* [Aim of the exercise] Retype the passage from the review of Carl Heilman's Adirondack photography guide from "The 112-page book" up to and including "for getting there.".

* [Passage shown]
######

IF YOU’RE A PHOTOGRAPHER looking for a shooter to emulate, Carl Heilman II is a fine choice. After all, Heilman has been creating iconic Adirondack images for decades, and he knows the hidden (and not-so-hidden) parts of the Adirondack Park as well as anybody.
In his new book, Photographing the Adirondacks: Where to Find Perfect Shots and How to Take Them, Heilman gives you a map—literally—that will show you the way to many of the scenes that he’s built a career on.
The 112-page book is broken into eight regions, covering sixty-four locations throughout the Adirondacks. Some of those can be viewed from the side of a road; others require more effort, such as a hike to a summit or a paddle.
You’ll glean all kinds of nuggets: Scaroon Manor State Campground is a good place for morning views of Schroon Lake. The Copeland Covered Bridge near the Great Sacandaga Lake is the only queen-post truss bridge in New York (you’ll have to Google what, exactly, that means.) The west flow of the Moose River near Thendara gives good lighting options in the morning or evening. Bog River Falls is a “great place to photograph moving and cascading water.” Each of the entries has clear directions for getting there.
Although the book is a good reference to show you where to go to make Heilman-like images, it offers less in terms of how to make them. While Heilman spends some time discussing gear and technique in the book’s introduction, he generally stays away from weighty instruction in the brief write-ups of each location. The entries often mention good times of day and seasons to shoot, but don’t get much more elaborate than that. In fact, when you encounter a three-paragraph section devoted to polarizing filters and 10-stop neutral-density filters in the blurb on Piseco Lake, it stands out for its wonkiness.
On the other hand, this book seems to be devoted to helping people make memories more than gallery-quality photographs. Heilman’s own shot selection seems to acknowledge that: while many of the images on these pages are beautiful and technically adept, there are also many images with a distinct you-can-do-it-too quality to them. He doesn’t even devote any technical information to the individual pictures in the captions—no shutter speeds, no apertures, no focal lengths.

######

* [Extracted material]
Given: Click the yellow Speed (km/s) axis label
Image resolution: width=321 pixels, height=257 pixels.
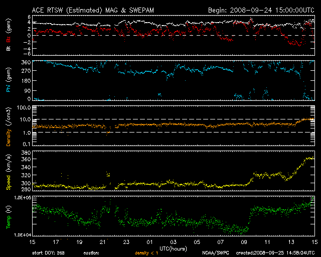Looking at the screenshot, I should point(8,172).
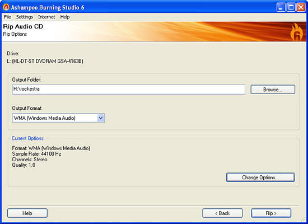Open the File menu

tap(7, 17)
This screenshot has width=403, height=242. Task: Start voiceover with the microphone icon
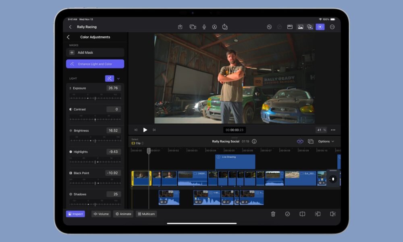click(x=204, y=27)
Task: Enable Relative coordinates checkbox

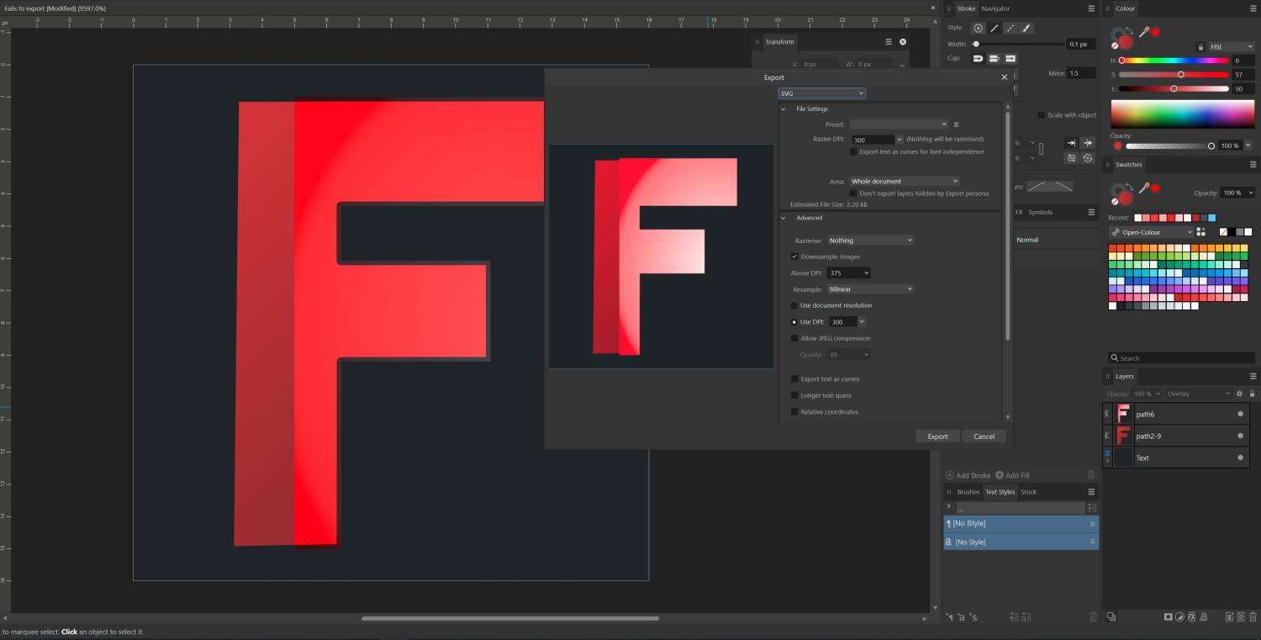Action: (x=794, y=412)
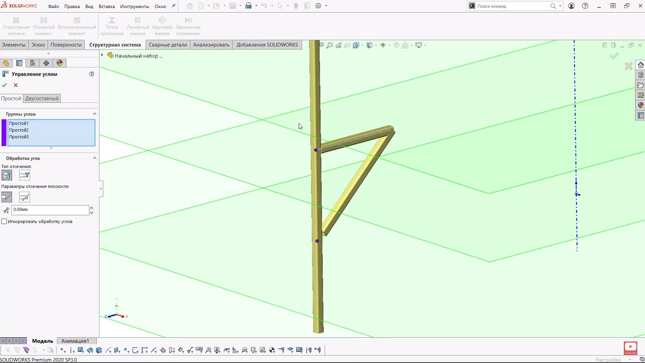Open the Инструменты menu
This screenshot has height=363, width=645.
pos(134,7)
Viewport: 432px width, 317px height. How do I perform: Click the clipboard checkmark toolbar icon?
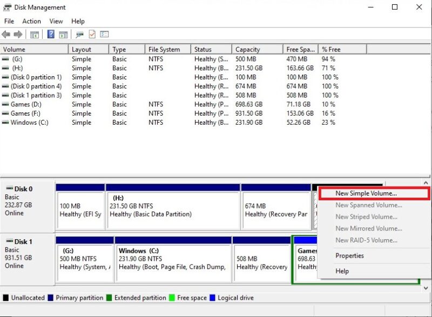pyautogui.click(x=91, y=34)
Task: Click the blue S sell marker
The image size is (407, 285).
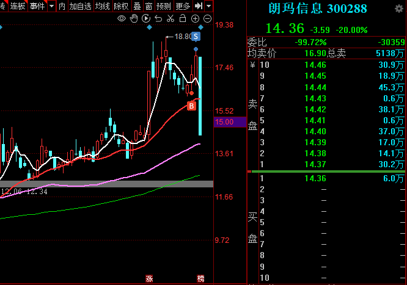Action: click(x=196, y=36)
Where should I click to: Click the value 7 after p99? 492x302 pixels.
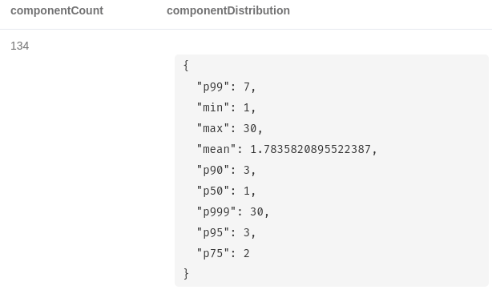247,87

######

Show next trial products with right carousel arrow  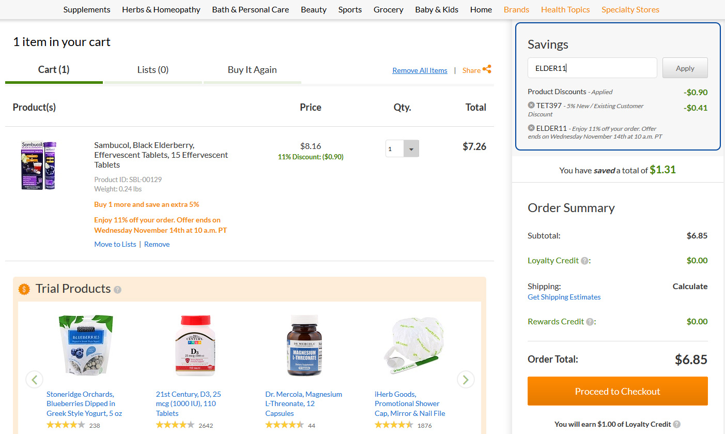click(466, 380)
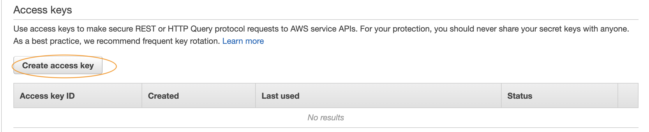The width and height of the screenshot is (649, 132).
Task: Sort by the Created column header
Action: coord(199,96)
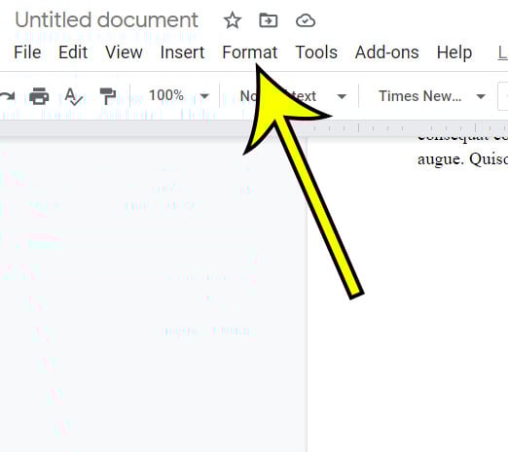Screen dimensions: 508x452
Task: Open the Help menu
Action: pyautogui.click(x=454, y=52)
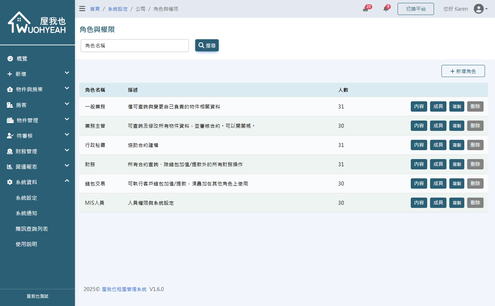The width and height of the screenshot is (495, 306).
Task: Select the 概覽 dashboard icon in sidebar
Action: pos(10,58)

######

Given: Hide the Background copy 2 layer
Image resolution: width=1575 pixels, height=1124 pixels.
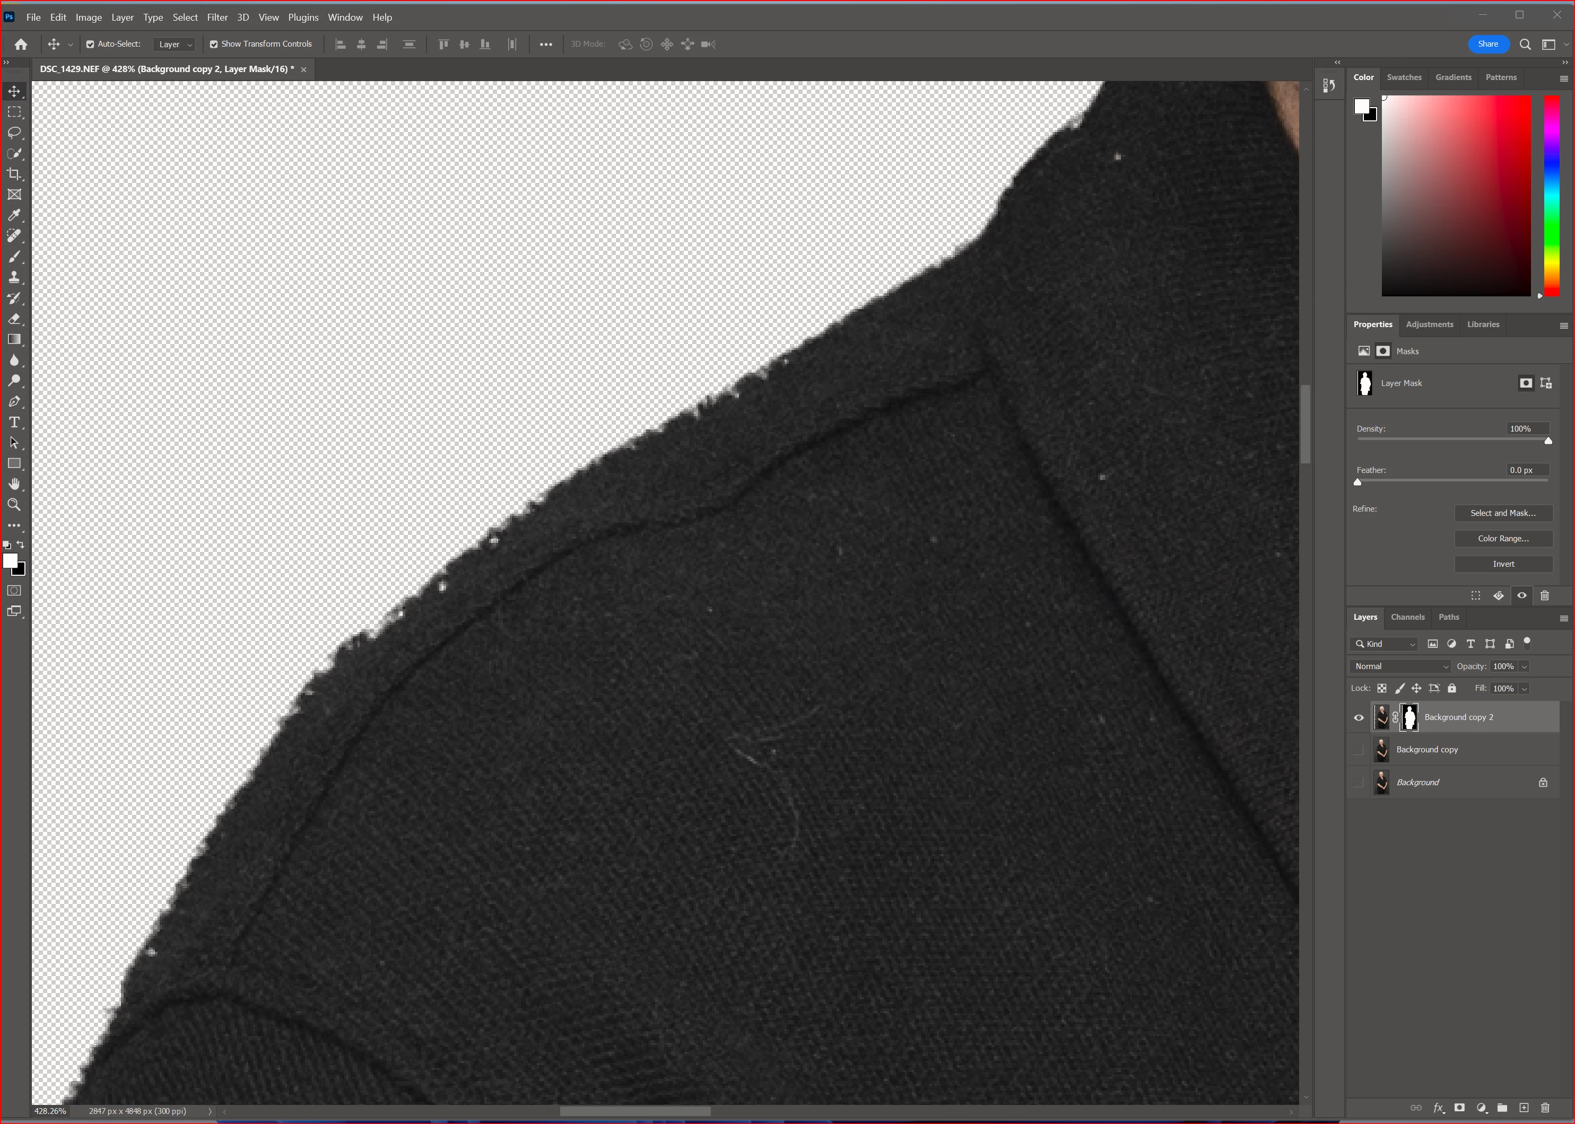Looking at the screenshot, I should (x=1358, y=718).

######

* [Answer to the problem]
The 112-page book is broken into eight regions, covering sixty-four locations throughout the Adirondacks. Some of those can be viewed from the side of a road; others require more effort, such as a hike to a summit or a paddle.
You’ll glean all kinds of nuggets: Scaroon Manor State Campground is a good place for morning views of Schroon Lake. The Copeland Covered Bridge near the Great Sacandaga Lake is the only queen-post truss bridge in New York (you’ll have to Google what, exactly, that means.) The west flow of the Moose River near Thendara gives good lighting options in the morning or evening. Bog River Falls is a “great place to photograph moving and cascading water.” Each of the entries has clear directions for getting there.